§ WHAT IS REQUIRED: Find the word "Children" in the records below. List each line containing it.

Stored records
───

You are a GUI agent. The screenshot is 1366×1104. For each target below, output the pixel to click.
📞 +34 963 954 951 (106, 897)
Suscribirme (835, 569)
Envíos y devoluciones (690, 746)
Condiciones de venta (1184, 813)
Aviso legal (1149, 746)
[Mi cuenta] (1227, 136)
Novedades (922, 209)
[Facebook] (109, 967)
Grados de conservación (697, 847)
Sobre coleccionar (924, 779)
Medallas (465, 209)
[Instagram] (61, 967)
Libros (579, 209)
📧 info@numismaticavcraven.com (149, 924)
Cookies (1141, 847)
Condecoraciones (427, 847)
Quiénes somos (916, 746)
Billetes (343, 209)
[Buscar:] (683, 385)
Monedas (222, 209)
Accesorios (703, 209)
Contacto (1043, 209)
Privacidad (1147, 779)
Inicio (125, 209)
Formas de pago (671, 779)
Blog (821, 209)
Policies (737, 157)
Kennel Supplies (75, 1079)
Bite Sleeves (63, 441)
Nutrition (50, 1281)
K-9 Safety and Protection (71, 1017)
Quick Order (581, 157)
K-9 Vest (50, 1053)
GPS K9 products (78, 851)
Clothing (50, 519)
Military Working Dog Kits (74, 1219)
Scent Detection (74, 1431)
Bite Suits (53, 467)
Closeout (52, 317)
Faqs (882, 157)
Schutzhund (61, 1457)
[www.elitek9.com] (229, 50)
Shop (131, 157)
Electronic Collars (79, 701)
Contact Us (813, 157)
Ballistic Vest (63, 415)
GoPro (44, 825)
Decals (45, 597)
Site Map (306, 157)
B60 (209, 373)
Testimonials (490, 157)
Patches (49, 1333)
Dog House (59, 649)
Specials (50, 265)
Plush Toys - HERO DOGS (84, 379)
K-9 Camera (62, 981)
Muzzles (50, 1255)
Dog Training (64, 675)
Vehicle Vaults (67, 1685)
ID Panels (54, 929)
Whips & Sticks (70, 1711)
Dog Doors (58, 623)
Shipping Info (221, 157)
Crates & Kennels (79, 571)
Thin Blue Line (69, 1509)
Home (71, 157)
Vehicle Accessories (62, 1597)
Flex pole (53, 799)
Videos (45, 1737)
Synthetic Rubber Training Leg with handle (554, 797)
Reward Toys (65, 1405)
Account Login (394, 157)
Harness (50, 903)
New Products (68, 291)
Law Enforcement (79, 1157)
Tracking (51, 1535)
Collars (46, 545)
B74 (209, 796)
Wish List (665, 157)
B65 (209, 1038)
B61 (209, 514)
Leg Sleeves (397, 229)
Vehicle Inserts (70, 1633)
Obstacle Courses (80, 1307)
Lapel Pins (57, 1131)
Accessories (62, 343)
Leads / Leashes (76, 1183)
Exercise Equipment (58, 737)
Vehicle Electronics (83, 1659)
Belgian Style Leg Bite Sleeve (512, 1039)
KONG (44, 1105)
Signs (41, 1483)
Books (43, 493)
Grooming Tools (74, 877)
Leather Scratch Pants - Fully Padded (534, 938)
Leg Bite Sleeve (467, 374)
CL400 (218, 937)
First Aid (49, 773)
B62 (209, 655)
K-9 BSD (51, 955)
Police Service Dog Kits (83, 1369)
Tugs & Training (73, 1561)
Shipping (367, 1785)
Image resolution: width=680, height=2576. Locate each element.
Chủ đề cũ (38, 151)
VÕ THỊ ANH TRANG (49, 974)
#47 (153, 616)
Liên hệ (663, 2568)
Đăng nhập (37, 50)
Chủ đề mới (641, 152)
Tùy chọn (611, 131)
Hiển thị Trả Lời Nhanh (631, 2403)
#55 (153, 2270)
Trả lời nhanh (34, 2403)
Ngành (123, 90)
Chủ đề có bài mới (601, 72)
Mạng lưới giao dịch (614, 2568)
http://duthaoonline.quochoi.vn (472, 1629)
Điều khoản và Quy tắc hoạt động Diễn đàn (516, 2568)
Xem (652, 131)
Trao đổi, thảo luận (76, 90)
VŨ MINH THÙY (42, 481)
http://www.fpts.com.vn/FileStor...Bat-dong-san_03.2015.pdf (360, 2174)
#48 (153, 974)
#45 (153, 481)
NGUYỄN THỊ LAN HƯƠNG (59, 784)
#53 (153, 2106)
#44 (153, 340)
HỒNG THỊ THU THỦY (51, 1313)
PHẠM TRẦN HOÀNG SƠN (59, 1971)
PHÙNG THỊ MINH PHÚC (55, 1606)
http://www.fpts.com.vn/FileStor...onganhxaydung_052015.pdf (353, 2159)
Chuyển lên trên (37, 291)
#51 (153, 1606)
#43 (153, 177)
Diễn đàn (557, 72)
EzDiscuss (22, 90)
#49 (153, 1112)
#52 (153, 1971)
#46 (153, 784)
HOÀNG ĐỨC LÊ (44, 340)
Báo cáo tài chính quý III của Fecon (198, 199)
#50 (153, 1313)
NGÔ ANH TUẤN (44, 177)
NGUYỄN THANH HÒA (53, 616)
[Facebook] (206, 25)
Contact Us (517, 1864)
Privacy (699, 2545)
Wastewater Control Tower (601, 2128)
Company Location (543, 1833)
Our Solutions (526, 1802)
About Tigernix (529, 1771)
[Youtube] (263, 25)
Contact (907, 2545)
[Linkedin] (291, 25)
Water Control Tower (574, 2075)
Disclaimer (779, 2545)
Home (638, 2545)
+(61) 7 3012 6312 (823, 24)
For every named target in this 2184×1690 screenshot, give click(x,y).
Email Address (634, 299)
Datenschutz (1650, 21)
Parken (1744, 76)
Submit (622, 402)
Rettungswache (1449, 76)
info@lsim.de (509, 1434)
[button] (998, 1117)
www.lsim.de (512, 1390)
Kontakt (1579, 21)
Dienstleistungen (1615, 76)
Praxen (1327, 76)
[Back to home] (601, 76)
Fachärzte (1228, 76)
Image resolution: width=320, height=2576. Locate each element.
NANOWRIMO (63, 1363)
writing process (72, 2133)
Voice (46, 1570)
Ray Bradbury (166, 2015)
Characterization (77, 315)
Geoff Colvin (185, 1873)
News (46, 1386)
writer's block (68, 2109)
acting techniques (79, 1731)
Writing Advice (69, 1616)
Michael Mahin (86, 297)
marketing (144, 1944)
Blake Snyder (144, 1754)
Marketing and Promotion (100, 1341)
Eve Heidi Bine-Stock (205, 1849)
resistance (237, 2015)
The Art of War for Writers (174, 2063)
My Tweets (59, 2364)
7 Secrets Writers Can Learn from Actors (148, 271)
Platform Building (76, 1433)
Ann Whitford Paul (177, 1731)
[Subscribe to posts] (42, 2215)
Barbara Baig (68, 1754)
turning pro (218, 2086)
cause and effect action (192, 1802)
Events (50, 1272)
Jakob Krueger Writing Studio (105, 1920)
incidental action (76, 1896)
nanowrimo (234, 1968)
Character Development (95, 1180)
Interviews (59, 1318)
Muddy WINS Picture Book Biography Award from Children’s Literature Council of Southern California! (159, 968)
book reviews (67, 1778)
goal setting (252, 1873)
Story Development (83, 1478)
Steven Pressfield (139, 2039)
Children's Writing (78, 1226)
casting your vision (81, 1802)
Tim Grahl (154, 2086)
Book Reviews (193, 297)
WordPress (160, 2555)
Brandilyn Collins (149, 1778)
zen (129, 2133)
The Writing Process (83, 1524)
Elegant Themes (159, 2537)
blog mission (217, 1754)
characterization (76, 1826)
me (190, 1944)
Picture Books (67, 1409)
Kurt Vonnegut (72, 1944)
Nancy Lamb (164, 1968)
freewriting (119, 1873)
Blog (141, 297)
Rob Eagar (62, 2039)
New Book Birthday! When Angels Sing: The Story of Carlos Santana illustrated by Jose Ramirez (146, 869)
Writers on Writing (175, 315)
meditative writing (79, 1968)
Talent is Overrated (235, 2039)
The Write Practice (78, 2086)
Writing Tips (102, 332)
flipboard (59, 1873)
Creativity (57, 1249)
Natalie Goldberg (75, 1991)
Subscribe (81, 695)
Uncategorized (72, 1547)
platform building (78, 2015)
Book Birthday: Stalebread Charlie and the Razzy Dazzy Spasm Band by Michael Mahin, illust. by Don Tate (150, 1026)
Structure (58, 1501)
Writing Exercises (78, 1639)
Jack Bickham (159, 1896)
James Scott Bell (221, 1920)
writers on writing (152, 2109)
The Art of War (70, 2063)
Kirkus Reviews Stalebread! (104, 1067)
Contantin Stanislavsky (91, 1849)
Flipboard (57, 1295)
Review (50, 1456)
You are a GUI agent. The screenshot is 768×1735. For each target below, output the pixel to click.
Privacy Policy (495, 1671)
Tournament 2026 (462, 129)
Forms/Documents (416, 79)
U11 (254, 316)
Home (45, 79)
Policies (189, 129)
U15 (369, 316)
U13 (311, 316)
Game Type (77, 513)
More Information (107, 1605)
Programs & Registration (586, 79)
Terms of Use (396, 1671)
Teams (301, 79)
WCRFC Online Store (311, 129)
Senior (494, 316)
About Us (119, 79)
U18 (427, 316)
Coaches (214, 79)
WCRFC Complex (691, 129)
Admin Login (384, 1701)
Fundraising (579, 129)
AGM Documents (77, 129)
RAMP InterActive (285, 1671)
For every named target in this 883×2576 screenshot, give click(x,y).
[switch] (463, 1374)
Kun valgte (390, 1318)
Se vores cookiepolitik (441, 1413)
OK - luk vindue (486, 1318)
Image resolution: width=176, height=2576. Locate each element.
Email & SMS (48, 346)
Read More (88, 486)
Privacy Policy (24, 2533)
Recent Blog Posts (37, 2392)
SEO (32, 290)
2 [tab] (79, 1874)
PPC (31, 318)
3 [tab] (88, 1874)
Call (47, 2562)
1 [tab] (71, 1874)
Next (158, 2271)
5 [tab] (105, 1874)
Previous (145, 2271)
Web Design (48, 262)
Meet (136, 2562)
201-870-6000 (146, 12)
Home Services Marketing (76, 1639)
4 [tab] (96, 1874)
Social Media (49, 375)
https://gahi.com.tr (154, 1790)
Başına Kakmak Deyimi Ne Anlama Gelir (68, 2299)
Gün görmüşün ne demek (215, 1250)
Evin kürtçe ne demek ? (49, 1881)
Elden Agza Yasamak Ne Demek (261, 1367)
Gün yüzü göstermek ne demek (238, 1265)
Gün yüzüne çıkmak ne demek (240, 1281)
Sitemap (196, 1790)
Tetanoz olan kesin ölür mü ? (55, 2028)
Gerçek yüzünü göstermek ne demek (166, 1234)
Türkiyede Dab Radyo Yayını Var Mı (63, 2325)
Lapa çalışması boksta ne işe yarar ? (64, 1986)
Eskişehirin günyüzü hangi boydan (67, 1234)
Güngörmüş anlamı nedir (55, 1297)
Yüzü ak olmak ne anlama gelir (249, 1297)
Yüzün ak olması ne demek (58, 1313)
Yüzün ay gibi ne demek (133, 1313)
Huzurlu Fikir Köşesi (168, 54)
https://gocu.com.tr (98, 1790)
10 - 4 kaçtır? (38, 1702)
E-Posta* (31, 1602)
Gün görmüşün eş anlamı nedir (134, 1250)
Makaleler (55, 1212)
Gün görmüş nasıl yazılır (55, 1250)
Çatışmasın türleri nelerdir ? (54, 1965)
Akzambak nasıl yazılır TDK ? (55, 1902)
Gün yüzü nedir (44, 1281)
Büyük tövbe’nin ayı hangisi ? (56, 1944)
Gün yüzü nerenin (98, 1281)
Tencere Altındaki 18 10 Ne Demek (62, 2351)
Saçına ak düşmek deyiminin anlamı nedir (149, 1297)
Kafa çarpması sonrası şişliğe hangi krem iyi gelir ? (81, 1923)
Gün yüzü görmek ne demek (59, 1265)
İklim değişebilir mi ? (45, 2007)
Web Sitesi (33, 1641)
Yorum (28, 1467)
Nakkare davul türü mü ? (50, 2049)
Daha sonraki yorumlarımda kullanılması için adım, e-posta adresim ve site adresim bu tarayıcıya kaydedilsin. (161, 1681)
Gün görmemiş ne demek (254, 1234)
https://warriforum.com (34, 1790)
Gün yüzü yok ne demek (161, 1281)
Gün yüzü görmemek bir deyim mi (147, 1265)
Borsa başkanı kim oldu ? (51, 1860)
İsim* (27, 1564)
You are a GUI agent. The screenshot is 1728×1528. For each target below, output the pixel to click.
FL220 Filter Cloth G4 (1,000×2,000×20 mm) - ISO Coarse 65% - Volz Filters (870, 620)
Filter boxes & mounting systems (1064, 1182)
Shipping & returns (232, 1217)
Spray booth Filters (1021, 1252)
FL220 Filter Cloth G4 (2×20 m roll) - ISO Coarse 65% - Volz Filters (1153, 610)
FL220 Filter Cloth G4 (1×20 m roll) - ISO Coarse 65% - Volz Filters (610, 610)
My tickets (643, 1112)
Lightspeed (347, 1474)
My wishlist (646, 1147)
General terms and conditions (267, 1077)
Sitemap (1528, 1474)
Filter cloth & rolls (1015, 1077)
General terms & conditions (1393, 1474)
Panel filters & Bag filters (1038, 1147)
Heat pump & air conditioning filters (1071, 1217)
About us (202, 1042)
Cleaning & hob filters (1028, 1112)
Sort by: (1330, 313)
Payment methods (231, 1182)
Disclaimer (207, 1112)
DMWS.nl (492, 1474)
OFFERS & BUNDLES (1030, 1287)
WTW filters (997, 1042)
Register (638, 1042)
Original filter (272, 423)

───

§ TASK ANSWER:
Muddy WINS Picture Book Biography Award from Children’s Literature Council of Southern California! (159, 968)
Children's Writing (78, 1226)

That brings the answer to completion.